Rantz Marilyn, Skubic Marjorie, Abbott Carmen, Galambos Colleen, Popescu Mihail, Keller James, Stone Erik, Back Jessie, Miller Steven J, Petroski Gregory F
Sinclair School of Nursing and Family and Community Medicine, University of Missouri, Columbia.
Electrical and Computer Engineering, University of Missouri, Columbia.
Gerontologist. 2015 Jun;55 Suppl 1(Suppl 1):S78-87. doi: 10.1093/geront/gnv044.
Falls are a major problem for the elderly people leading to injury, disability, and even death. An unobtrusive, in-home sensor system that continuously monitors older adults for fall risk and detects falls could revolutionize fall prevention and care.

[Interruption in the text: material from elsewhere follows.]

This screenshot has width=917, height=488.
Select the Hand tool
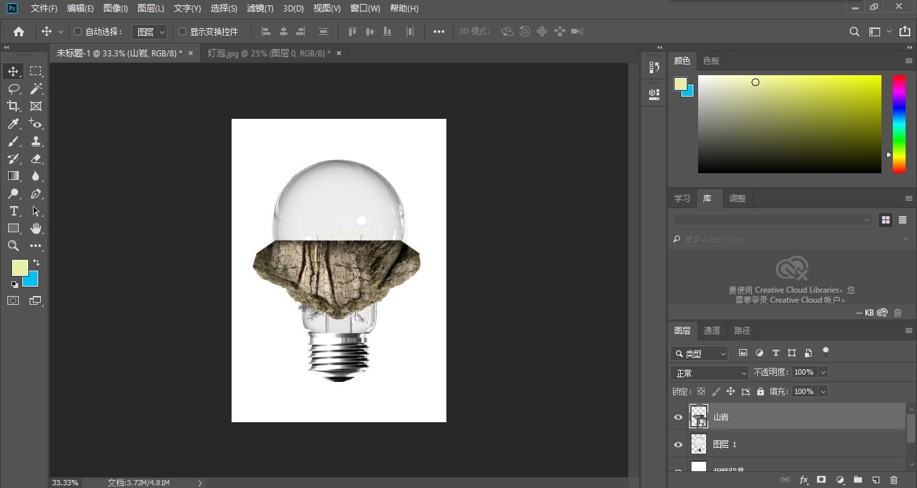[x=36, y=229]
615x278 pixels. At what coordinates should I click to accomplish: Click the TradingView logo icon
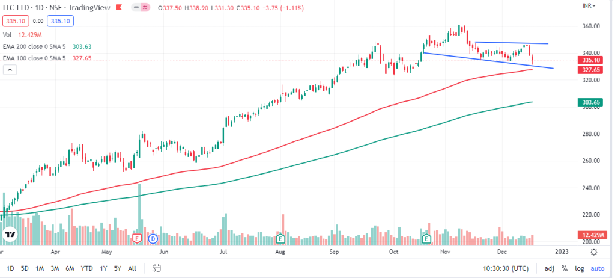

A fall risk and detection system was developed and installed in the apartments of 19 older adults at a senior living facility. The system includes pulse-Doppler radar, a Microsoft Kinect, and 2 web cameras. To collect data for comparison with sensor data and for algorithm development, stunt actors performed falls in participants' apartments each month for 2 years and participants completed fall risk assessments (FRAs) using clinically valid, standardized instruments. The FRAs were scored by clinicians and recorded by the sensing modalities. Participants' gait parameters were measured as they walked on a GAITRite mat. These data were used as ground truth, objective data to use in algorithm development and to compare with radar and Kinect generated variables.
All FRAs are highly correlated (p < .01) with the Kinect gait velocity and Kinect stride length. Radar velocity is correlated (p < .05) to all the FRAs and highly correlated (p < .01) to most. Real-time alerts of actual falls are being sent to clinicians providing faster responses to urgent situations.
The in-home FRA and detection system has the potential to help older adults remain independent, maintain functional ability, and live at home longer.
跌倒对老年人来说是一个重大问题,会导致受伤、残疾甚至死亡。一种不引人注意的家庭传感器系统,能够持续监测老年人的跌倒风险并检测跌倒情况,可能会彻底改变跌倒预防和护理方式。
开发了一种跌倒风险与检测系统,并安装在一家老年生活设施中19位老年人的公寓里。该系统包括脉冲多普勒雷达、一台微软Kinect和两台网络摄像头。为了收集数据以与传感器数据进行比较并用于算法开发,特技演员在参与者的公寓里每月进行跌倒表演,持续了2年,参与者使用临床有效的标准化工具完成跌倒风险评估(FRA)。FRA由临床医生评分,并通过传感方式记录。参与者在GAITRite垫子上行走时测量其步态参数。这些数据被用作基准事实、客观数据,用于算法开发并与雷达和Kinect生成的变量进行比较。
所有FRA与Kinect步态速度和Kinect步幅高度相关(p < .01)。雷达速度与所有FRA相关(p < .05),与大多数FRA高度相关(p < .01)。实际跌倒的实时警报正在发送给临床医生,以便对紧急情况做出更快响应。
家庭FRA和检测系统有潜力帮助老年人保持独立、维持功能能力并在家中生活更长时间。